▼

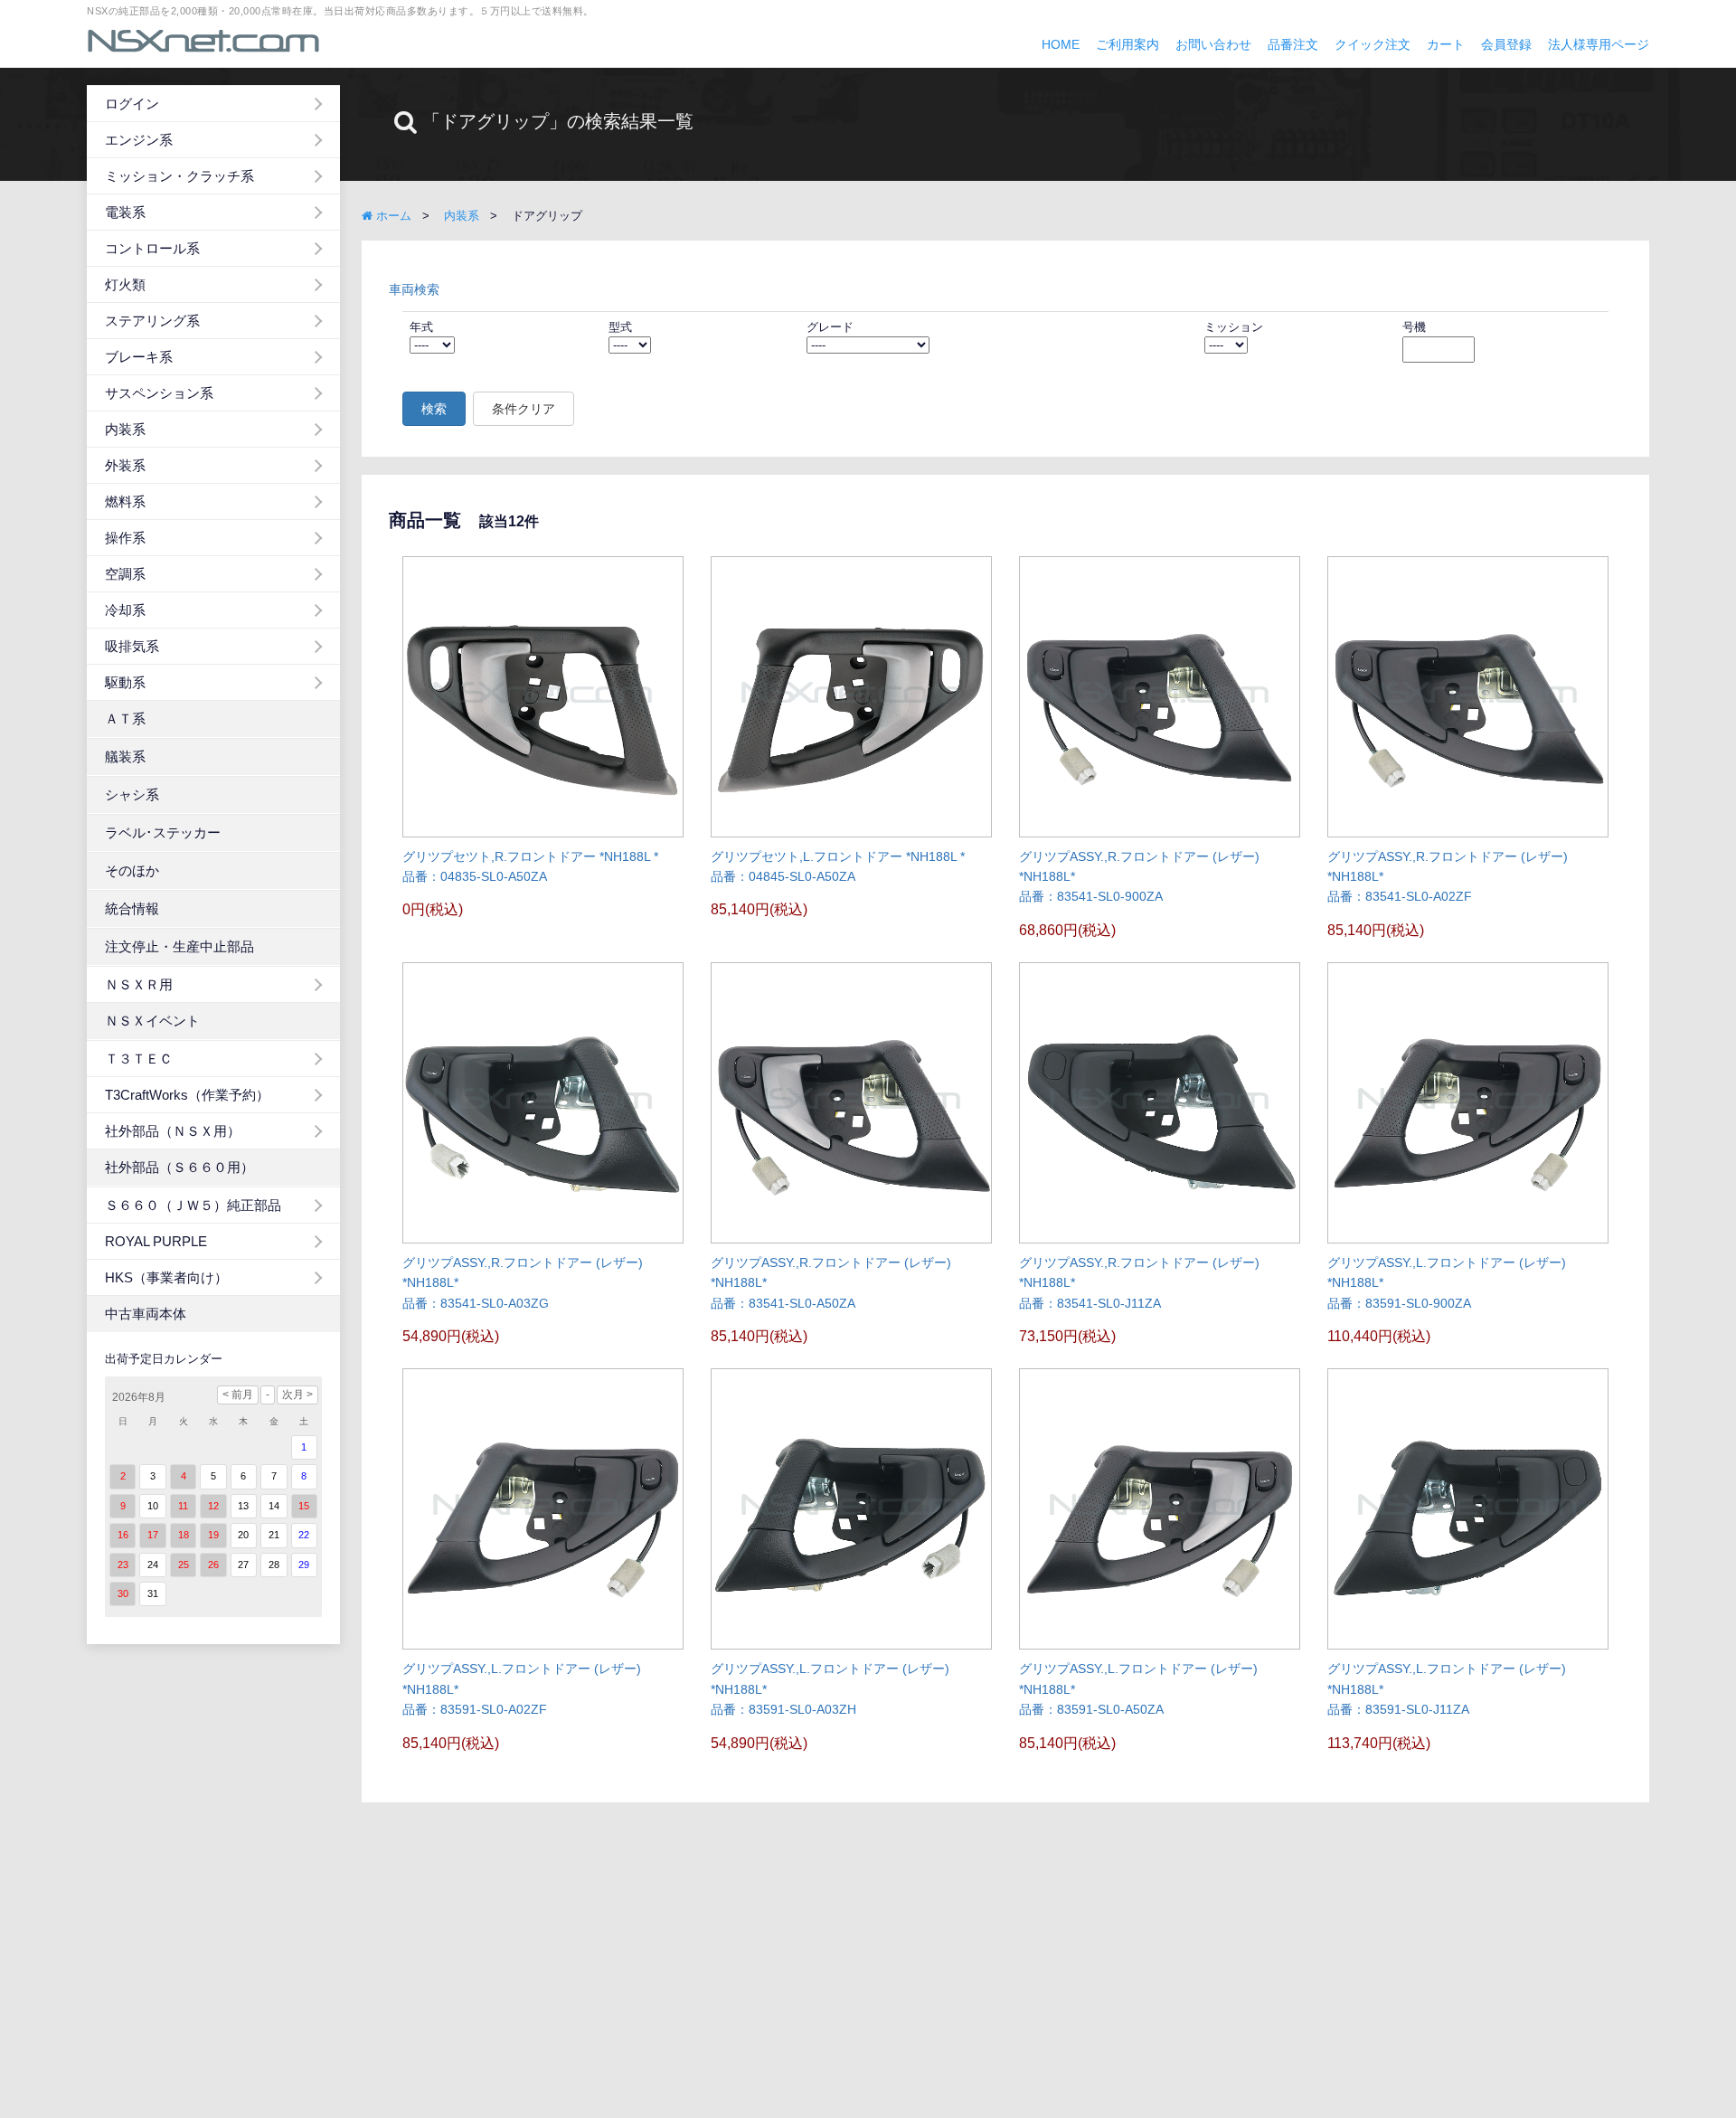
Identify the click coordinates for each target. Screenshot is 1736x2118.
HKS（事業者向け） (166, 1277)
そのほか (132, 870)
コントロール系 (152, 248)
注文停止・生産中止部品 (179, 946)
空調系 (125, 574)
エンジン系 (139, 139)
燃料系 (125, 501)
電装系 (125, 212)
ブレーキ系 (139, 356)
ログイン (132, 103)
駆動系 (125, 682)
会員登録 (1506, 44)
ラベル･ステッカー (163, 832)
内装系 (125, 429)
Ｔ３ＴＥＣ (139, 1058)
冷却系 (125, 610)
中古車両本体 (145, 1313)
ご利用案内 (1127, 44)
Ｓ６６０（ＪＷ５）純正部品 (193, 1205)
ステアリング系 (152, 320)
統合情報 (132, 908)
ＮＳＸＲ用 (139, 984)
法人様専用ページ (1598, 44)
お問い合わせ (1213, 44)
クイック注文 (1372, 44)
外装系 (125, 465)
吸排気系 (132, 646)
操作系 (125, 537)
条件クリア (523, 409)
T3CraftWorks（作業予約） (187, 1094)
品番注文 (1293, 44)
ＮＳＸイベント (152, 1020)
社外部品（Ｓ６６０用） (179, 1167)
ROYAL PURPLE (156, 1241)
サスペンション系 (159, 393)
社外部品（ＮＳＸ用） (173, 1131)
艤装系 (125, 756)
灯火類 (125, 284)
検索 (434, 409)
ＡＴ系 (125, 718)
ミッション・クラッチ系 (179, 176)
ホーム (392, 215)
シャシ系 (132, 794)
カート (1446, 44)
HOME (1061, 44)
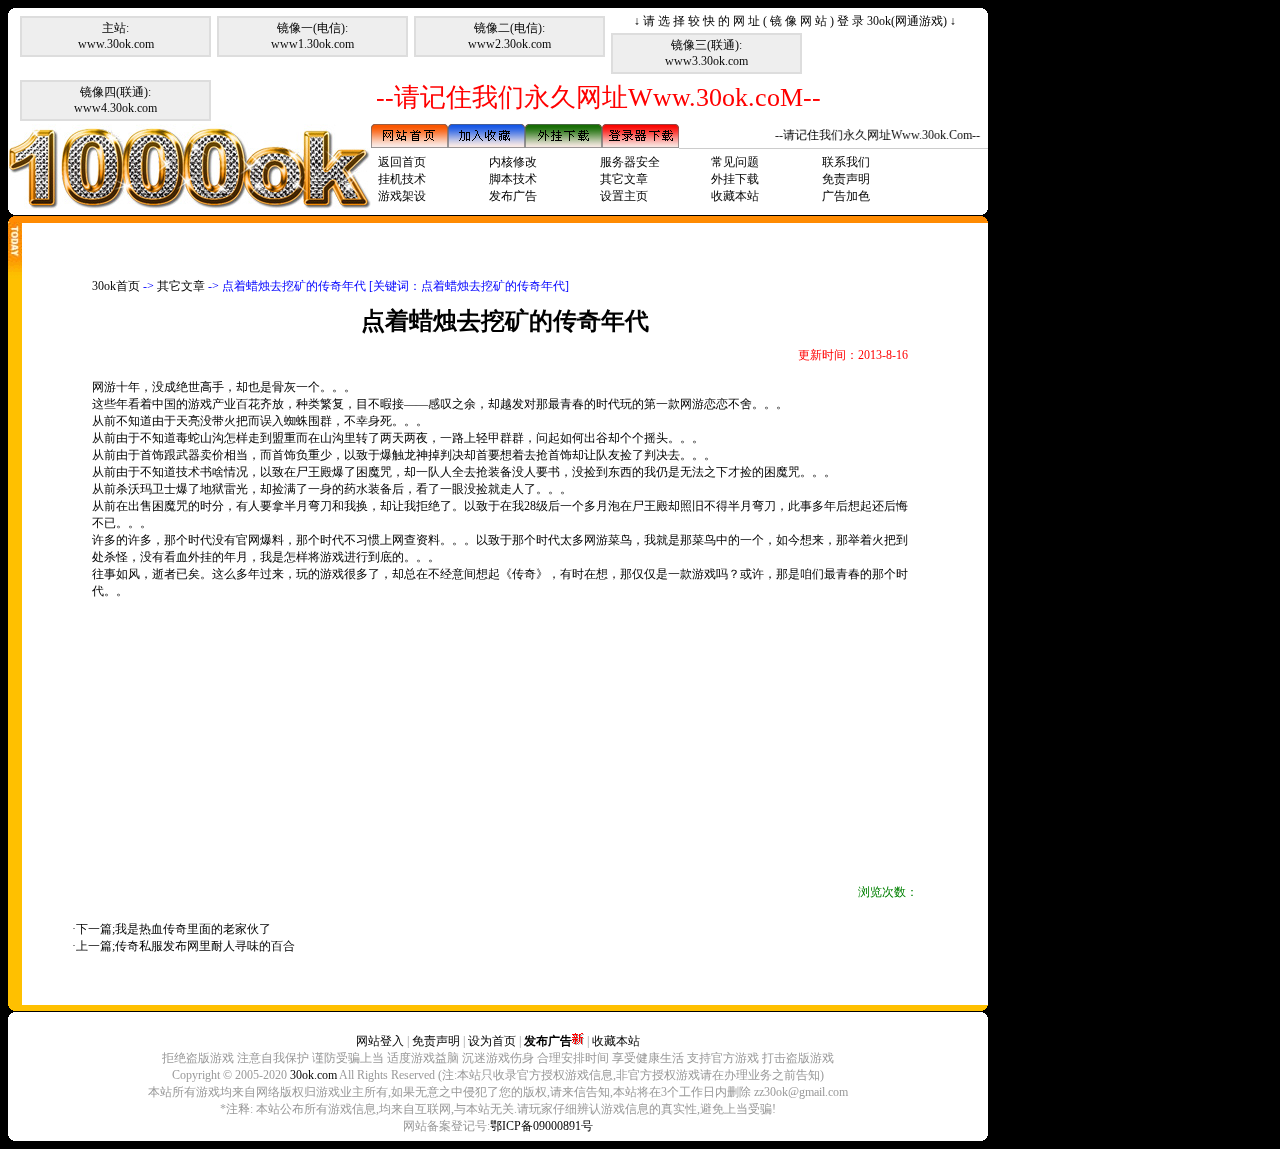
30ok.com (313, 1075)
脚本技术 (513, 179)
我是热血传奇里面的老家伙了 (193, 929)
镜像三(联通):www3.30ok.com (706, 53)
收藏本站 (735, 196)
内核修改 (513, 162)
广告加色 (846, 196)
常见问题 (735, 162)
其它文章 (624, 179)
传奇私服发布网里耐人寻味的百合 (205, 946)
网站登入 (380, 1041)
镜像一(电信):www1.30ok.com (312, 36)
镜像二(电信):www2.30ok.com (509, 36)
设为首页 (492, 1041)
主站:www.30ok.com (116, 36)
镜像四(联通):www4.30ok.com (115, 100)
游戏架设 (402, 196)
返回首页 (402, 162)
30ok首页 (116, 286)
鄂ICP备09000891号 (541, 1126)
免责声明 (846, 179)
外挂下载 (735, 179)
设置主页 (624, 196)
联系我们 (846, 162)
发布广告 (513, 196)
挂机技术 (402, 179)
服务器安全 (630, 162)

▲

- _PROMPT_: Exactly the lines from the one that contains "お問い合わせ (1213, 44)" through the last line of the records should be set down, and the pictures should be dropped.

- _OUTPUT FOR THIS TASK_:
お問い合わせ (1213, 44)
クイック注文 (1372, 44)
外装系 (125, 465)
吸排気系 (132, 646)
操作系 (125, 537)
条件クリア (523, 409)
T3CraftWorks（作業予約） (187, 1094)
品番注文 (1293, 44)
ＮＳＸイベント (152, 1020)
社外部品（Ｓ６６０用） (179, 1167)
ROYAL PURPLE (156, 1241)
サスペンション系 (159, 393)
社外部品（ＮＳＸ用） (173, 1131)
艤装系 (125, 756)
灯火類 (125, 284)
検索 (434, 409)
ＡＴ系 (125, 718)
ミッション・クラッチ系 (179, 176)
ホーム (392, 215)
シャシ系 (132, 794)
カート (1446, 44)
HOME (1061, 44)
30ok.com (313, 1075)
脚本技术 (513, 179)
我是热血传奇里面的老家伙了 (193, 929)
镜像三(联通):www3.30ok.com (706, 53)
收藏本站 (735, 196)
内核修改 (513, 162)
广告加色 (846, 196)
常见问题 (735, 162)
其它文章 (624, 179)
传奇私服发布网里耐人寻味的百合 (205, 946)
网站登入 (380, 1041)
镜像一(电信):www1.30ok.com (312, 36)
镜像二(电信):www2.30ok.com (509, 36)
设为首页 (492, 1041)
主站:www.30ok.com (116, 36)
镜像四(联通):www4.30ok.com (115, 100)
游戏架设 (402, 196)
返回首页 (402, 162)
30ok首页 (116, 286)
鄂ICP备09000891号 (541, 1126)
免责声明 (846, 179)
外挂下载 (735, 179)
设置主页 (624, 196)
联系我们 (846, 162)
发布广告 (513, 196)
挂机技术 (402, 179)
服务器安全 (630, 162)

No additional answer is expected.